Salynn Boyles at WebMD provides another reason why pediatricians don’t like using antibiotics unless they are truly necessary:

Overuse of antibiotics may help explain why more children are being diagnosed with inflammatory bowel disease (IBD).

In a new study, getting antibiotics, especially very early in childhood, was linked to a raised risk for IBD.

IBD is a catch-all term for a group of serious intestinal conditions that include Crohn’s disease and ulcerative colitis.

The study, published in the October issue of Pediatrics, finds that the risk for developing IBD is five times greater if a child has had antibiotics before one year of age.  And each course of antibiotics increased the risk.

Boyles continues:

IBD runs in families. Most experts believe that genes aren’t the only trigger for the disease.

The study adds to the evidence that antibiotic use is one of these triggers, says Ilseung Cho, MD, of NYU Langone Medical Center.

Cho says the possible link reinforces the importance of prescribing antibiotics only when they are likely to be useful.

“Both physicians and parents are at fault for the overuse of antibiotics,” he says. “Antibiotics are very beneficial drugs, but it is important to be prudent about how we use them.”

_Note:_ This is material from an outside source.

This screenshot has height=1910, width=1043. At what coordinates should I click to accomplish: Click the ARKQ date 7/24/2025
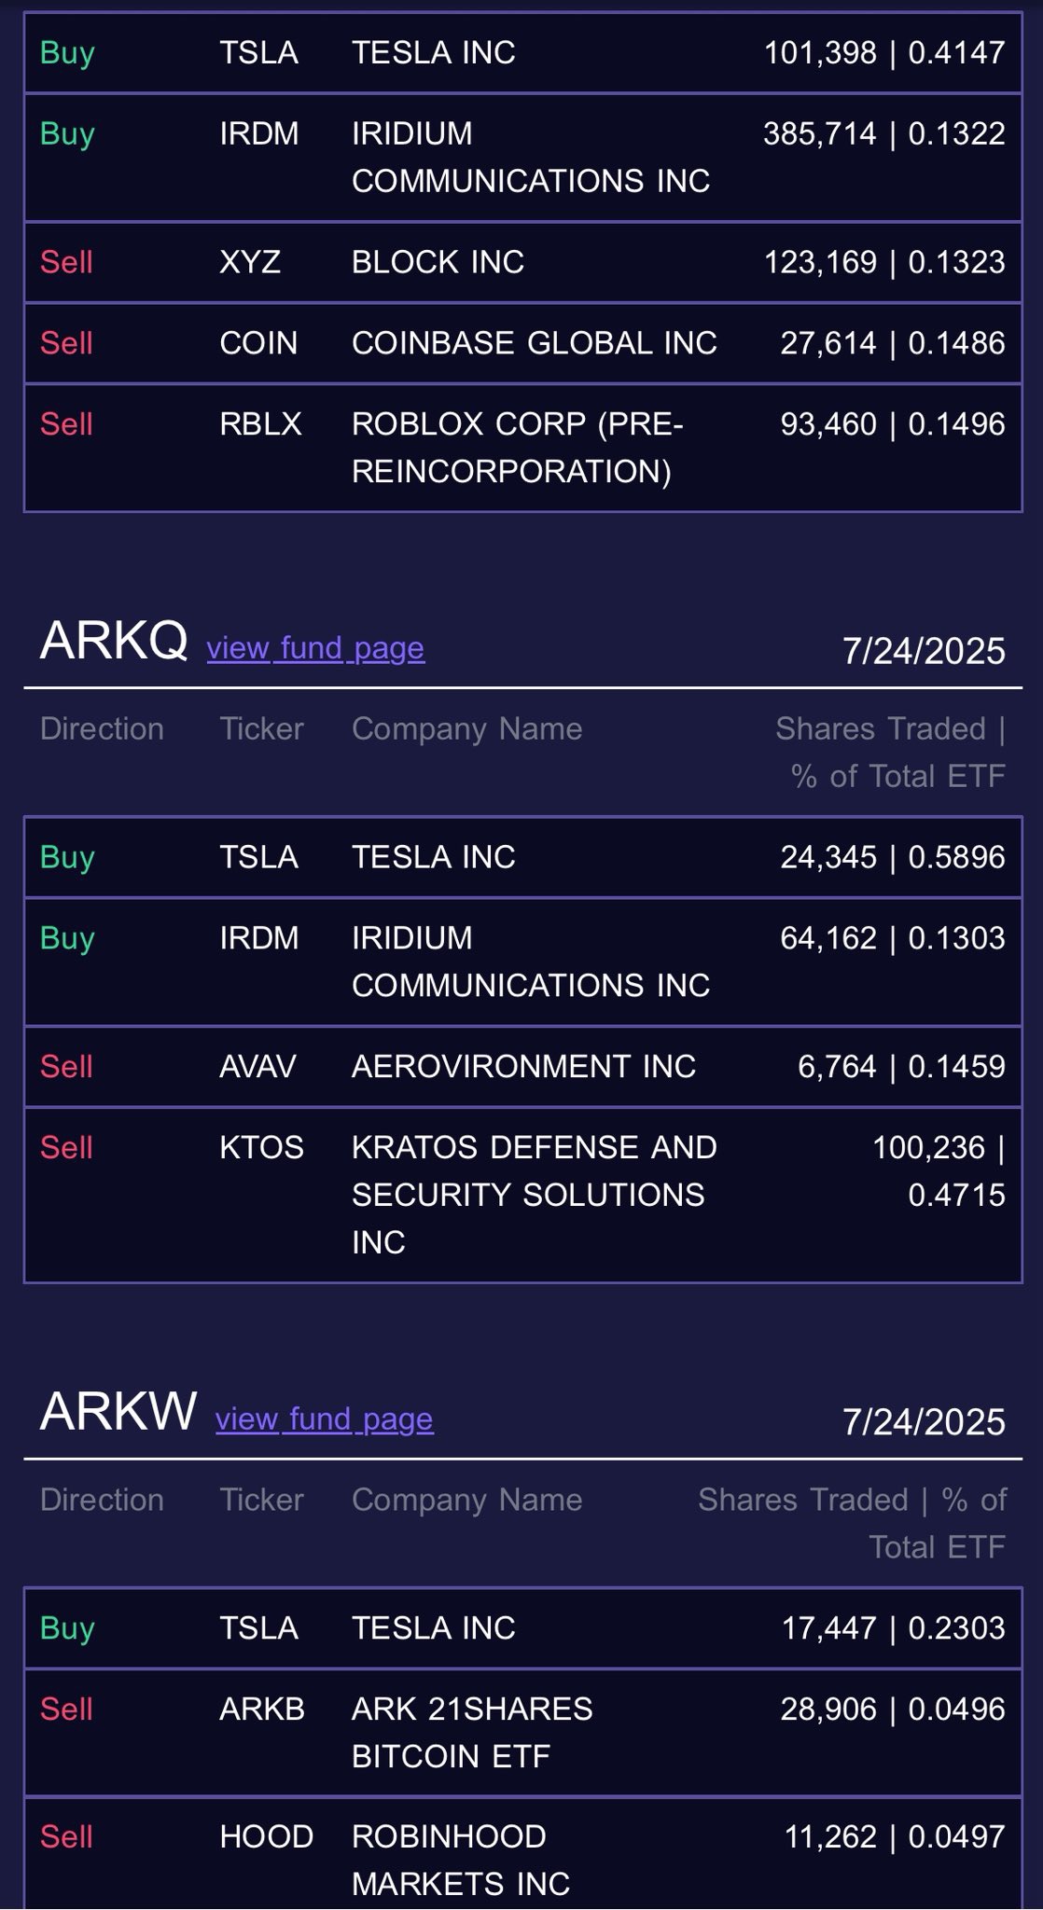(923, 651)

A kind family sent me a fascinating article from Spiegel Online, which reminds us that eliminating the “bad” bacteria that make us sick with prescriptions for antibiotics may also eliminate the “good” bacteria that keep us healthy:

Trillions of bacteria living in and on the human body play a vital role in preserving health. But C-section births, antibiotics and excessive hygiene have been disturbing our microbial balance and possibly contributing to intestinal ailments, obesity, allergies and autism.